A data exploration project on the Telco dataset from Kaggle to determine factors that cause customers to cancel the fictional "Telco" service.
The Telco Dataset Analysis was a part of the final project for a Data Analysis elective that I took while at university. The Telco dataset is a popular dataset from Kaggle that is used to practice data analysis and machine learning techniques. The objective of this project was to identify what could cause customer churn, or customers to cancel their fictional "Telco" service. On this project page, I've copied the insights I provided on the final PDF document and their graphs.
Before analyzing the data, the dataset first had to be cleaned and preprocessed. All column data needed to be converted to a numeric datatype and normalized to a value between 0 and 1.
Once preprocessing is complete, the fun part of data analysis can begin! Here is when you need to get creative, and try to create different graphs to try and visualize the data and to try and identify causes or traits that can result in customer churn. This is important because the conclusions from the data analysis can be used to drive marketing campaigns, business decisions, and product development. Underneath each of the graphs, I will post my commentary.
Heat Map - How do all the categories relate to one another?
The correlation map is pretty large, and also rather interesting. There are a lot of variables that are examined, so of course a lot of variables have low correlation. It is very interesting to see the positive/negative correlations between variables. Specifically looking at churn for now, having a Monthly contract, Fiber Optic internet, having a high monthly charge, and (surprisingly) paperless billing are the most impactful factors that are proportional to churn. On the other side of the spectrum, long tenure, having a Two/One Year Contract, and being a long-paying customer (Total Charges) seem to make a customer less likely to churn, with those all being inversely related to churn.
Some other interesting relations: An obvious being having a partner and having dependents, and total charges leading to a higher tenure. It is interesting how having a two-year contract and a monthly contract having virtually the opposite effects on a few things. Importantly, on any additional internet packages the customer has, churn rate, tenure, and dependents. Also, noticing how much more expensive fiber internet is than DSL. Lets explore some more and get a more focused look at how everything relates to Churn.
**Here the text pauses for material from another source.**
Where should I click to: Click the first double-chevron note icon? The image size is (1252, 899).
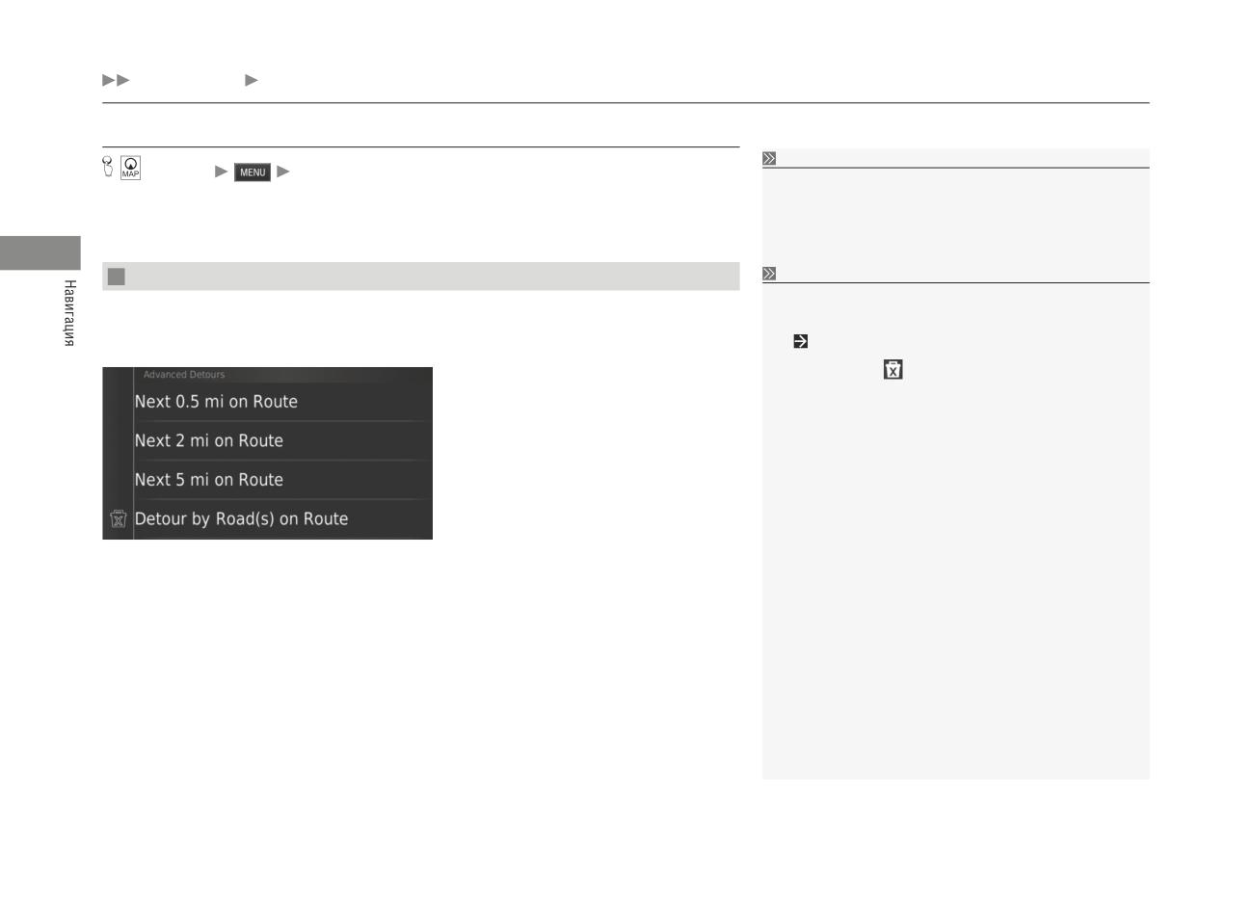click(769, 159)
Bar Chart - Relationship to Churn
Similar to what we saw on the heat map, this is a more focused view on what effects a user to churn or not. It seems that the top 7 characteristics contributing to churn are having are: having a monthly contract, having fiber internet, having paperless billing, having a high monthly charge, not having a two/one year contract (basically having a monthly contract) and having a low amount of total charges. Some of these are interesting, and make sense. People with monthly contracts typically have an easier time cancelling, and don't need to wait months to cancel if they are not satisfied. On the contrary, two/one year contract holders are likely happy with their services (hence their confidence in having a long contract). Fiber is also very highly related to churn, possibly telco offers very poor fiber internet? Paperless billing seems a bit random, and possibly by chance that it has a high correlation to churn.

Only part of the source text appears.